:: How to complete this task ::
Reproduce the entries in full and exactly. Pictures stay out.

[Collected data]
Start of Block

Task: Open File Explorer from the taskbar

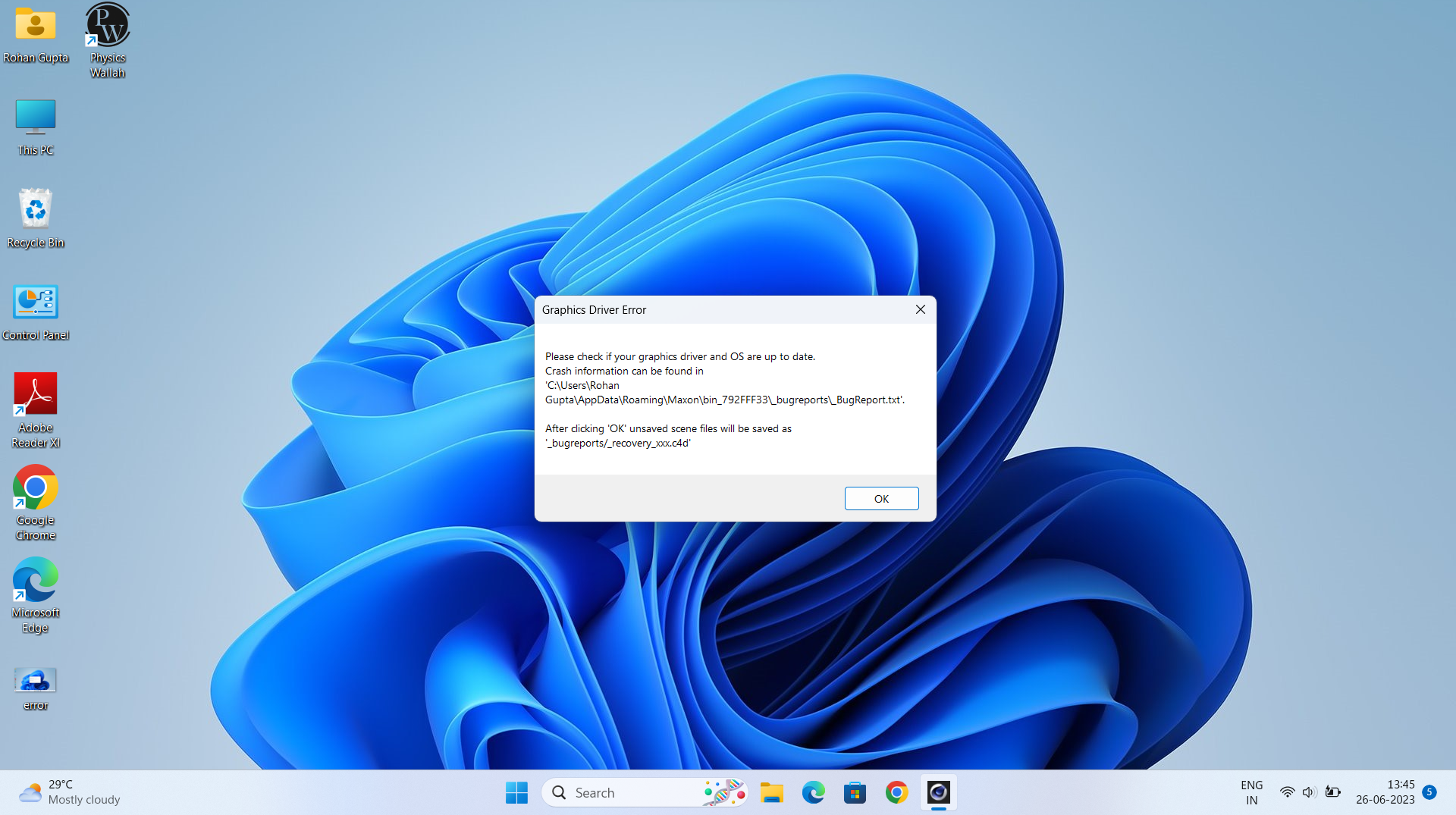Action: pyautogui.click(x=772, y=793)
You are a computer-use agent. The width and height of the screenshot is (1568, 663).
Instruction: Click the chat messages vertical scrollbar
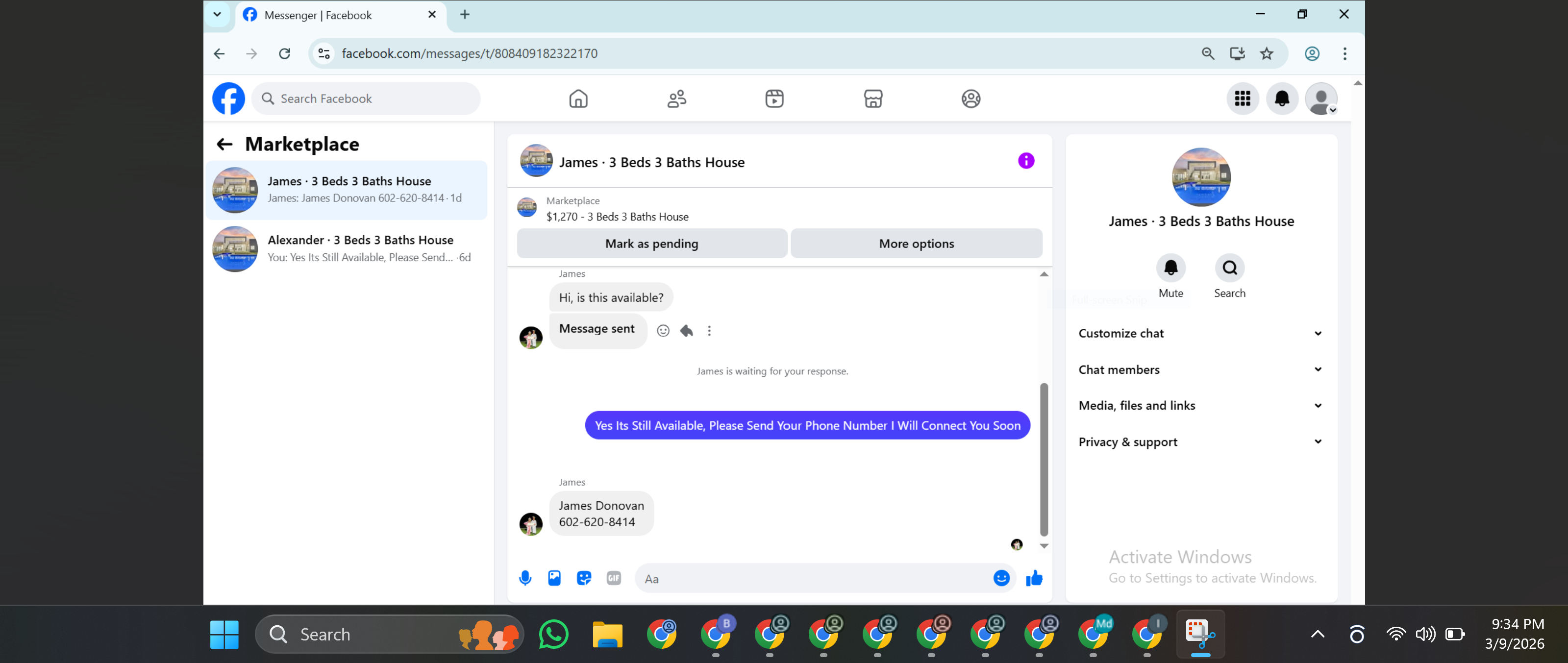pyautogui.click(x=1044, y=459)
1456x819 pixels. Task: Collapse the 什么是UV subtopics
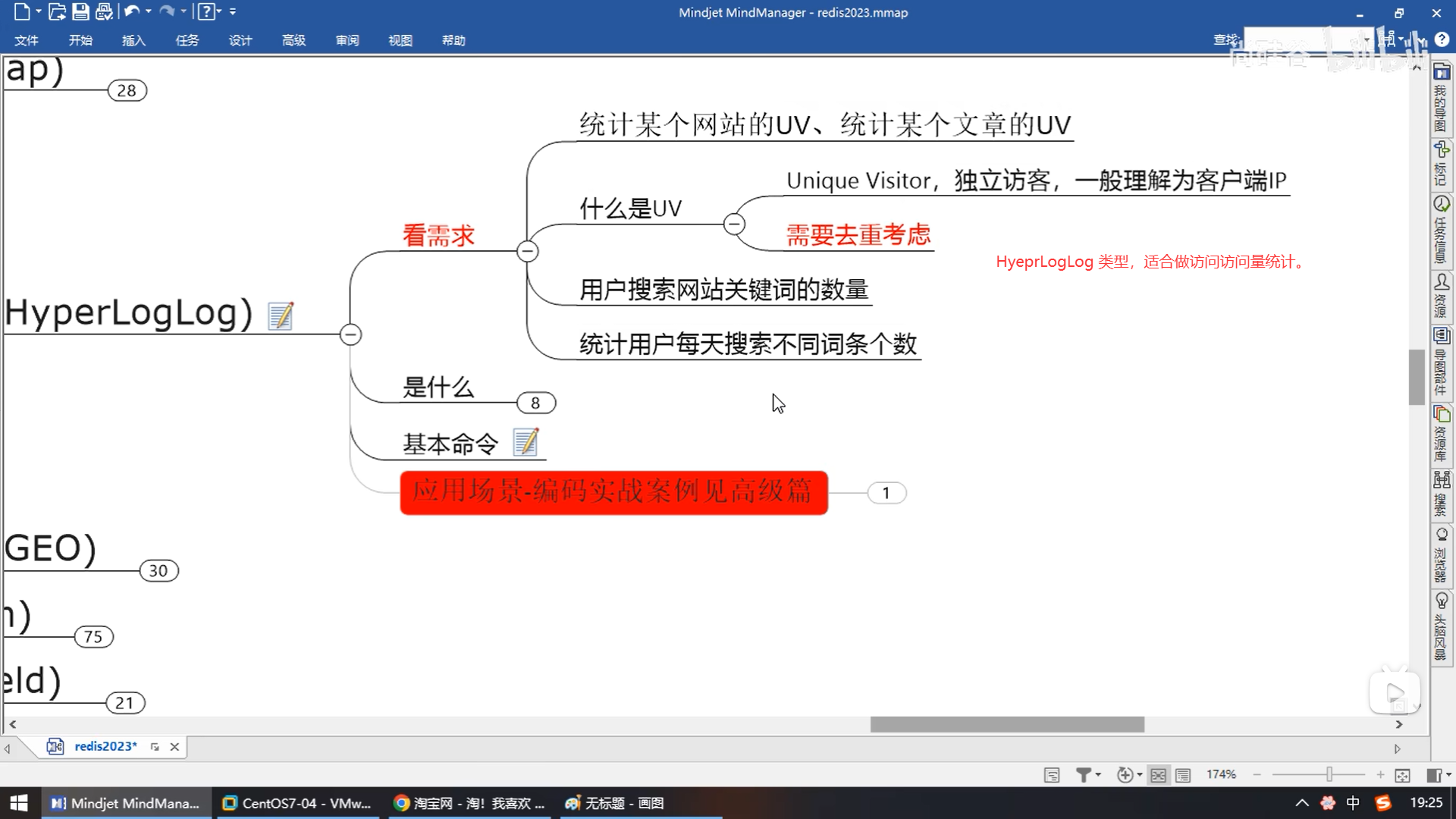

End of Block

:: Solution for this task ::
Task: Open File Explorer from the taskbar

Action: pyautogui.click(x=772, y=793)
You are a computer-use agent. The width and height of the screenshot is (1568, 663).
Instruction: Click the chat messages vertical scrollbar
pyautogui.click(x=1044, y=459)
1456x819 pixels. Task: Collapse the 什么是UV subtopics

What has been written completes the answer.